Она знала, что это плохо. Ей с детства внушали, что она должна сберечь себя для мужа. Даже если бы граф знал, что она на самом деле дочь барона, даже если бы ей удалось очистить свое имя, это ни к чему бы не привело: он ясно дал понять, на какой женщине намерен жениться. А Тори никогда не быть богатой наследницей.

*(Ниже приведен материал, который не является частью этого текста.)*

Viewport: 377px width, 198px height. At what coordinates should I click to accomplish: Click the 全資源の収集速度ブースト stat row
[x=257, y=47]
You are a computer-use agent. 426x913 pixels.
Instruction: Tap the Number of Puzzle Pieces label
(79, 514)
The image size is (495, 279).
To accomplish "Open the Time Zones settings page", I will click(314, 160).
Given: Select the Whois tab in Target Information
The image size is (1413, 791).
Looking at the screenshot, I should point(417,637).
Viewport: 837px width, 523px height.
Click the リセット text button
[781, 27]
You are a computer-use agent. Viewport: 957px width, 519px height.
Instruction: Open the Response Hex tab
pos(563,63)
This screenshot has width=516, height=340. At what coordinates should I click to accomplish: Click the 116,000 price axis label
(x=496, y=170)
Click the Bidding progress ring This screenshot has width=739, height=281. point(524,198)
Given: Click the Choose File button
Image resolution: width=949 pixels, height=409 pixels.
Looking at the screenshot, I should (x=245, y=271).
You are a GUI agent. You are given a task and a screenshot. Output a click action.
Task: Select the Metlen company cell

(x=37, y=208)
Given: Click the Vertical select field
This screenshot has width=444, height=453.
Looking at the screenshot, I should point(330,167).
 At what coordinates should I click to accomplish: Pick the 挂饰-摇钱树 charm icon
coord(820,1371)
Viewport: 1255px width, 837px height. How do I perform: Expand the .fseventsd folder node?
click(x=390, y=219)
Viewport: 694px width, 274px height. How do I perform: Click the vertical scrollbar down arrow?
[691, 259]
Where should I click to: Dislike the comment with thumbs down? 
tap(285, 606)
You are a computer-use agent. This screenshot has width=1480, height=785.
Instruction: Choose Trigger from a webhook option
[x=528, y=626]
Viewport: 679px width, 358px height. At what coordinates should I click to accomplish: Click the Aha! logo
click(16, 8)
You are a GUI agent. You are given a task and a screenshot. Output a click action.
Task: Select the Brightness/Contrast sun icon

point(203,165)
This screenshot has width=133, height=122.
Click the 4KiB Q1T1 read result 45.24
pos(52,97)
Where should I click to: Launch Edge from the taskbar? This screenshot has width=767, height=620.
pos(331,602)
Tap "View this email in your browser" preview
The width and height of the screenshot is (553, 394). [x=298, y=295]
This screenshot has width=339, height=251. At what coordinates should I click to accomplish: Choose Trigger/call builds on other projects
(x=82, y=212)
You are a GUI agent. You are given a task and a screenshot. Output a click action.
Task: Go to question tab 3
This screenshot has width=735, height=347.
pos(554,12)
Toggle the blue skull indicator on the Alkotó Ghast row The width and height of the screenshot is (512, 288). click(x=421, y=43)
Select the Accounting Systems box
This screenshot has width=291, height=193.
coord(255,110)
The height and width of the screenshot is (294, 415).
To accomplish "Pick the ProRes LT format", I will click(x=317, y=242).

Брант был не для нее, она знала это, но само собой получилось так, что она схватила плащ, набросила его на плечи и вышла из каюты.
Она должна быть непоколебимой, сказала она себе, игнорируя его горящие желанием взгляды. И острую тоску в своем сердце.
Было уже далеко за полночь – и никаких признаков лодки с Итаном. Клер спала в отведенной им каюте, а Виктория оставалась на палубе возле графа. Из подслушанного прошлой ночью разговора ей было известно, что граф здесь, чтобы помочь своему кузену бежать из тюрьмы. И странное дело, он был рад, что она знает это. Ожидание становится менее тягостным, если рядом тот, кто разделяет твои чувства.
Он посмотрел туда, где у поручня стояла Виктория. Ночной бриз развевал ее волосы, от раскачивающегося на мачте фонаря по ним пробегали блики.
– Вы действительно не хотите укрыться в каюте? Уже поздно и очень сыро.
Она плотнее завернулась в шерстяной плащ.
– Мне не холодно, море спокойно. Я лучше побуду здесь.
Ему пришло в голову, что она не уходит с палубы из-за него, помогает скоротать бесконечно тянущееся время до появления лодки. У него никогда раньше не было женщины-друга. Если бы не вожделение, которое он испытывал к ней, он мог бы думать о Виктории как о друге.
– Смотрите! – Она показала вдаль. – От берега отделилась лодка!
Он глянул туда, куда показывала Тори, и тут же, тяжело ступая по надраенной палубе, к нему подошел Шеффилд.
– Похоже, к нам идет лодка. Корд впился глазами в темноту.
– Не могу понять, есть ли в ней Итан.
– В лодке двое. Это все, что я вижу.
Корд с волнением смотрел на человека на веслах, который изо всех сил греб к шхуне. Как только лодка пришвартовалась к судну, он перебросил через борт тяжелый веревочный трап и воззвал к Богу, надеясь вот-вот увидеть лицо Итана.
Разочарование охватило его, когда он разглядел оставшегося в лодке матроса – того, что был на веслах, – а второй, незнакомый, по веревке взобрался на палубу.
– Макс Брадли, – представился он. Гигант с суровым обветренным лицом и грубыми, ободранными пальцами. Густые темные волосы падали на воротник его темно-синего шерстяного плаща. – Боюсь, у меня плохие новости.
– Он… Неужели мертв?
– Я так не думаю. Похоже на то, что его перевели в другое место.
– Когда?
– Пару дней назад.
Свинцовая тяжесть легла на грудь. Они упустили шанс. Итан остается в тюрьме. Корд проглотил комок в горле, пытаясь справиться с отчаянием.
– Мы понимали, что все выглядит как-то слишком просто, – сказал Рейф. – Что ж, нам предстоит еще один поход.
Еще один поход. Корд вскинул голову. Слова Шеффилда давали надежду. Возвращали к жизни.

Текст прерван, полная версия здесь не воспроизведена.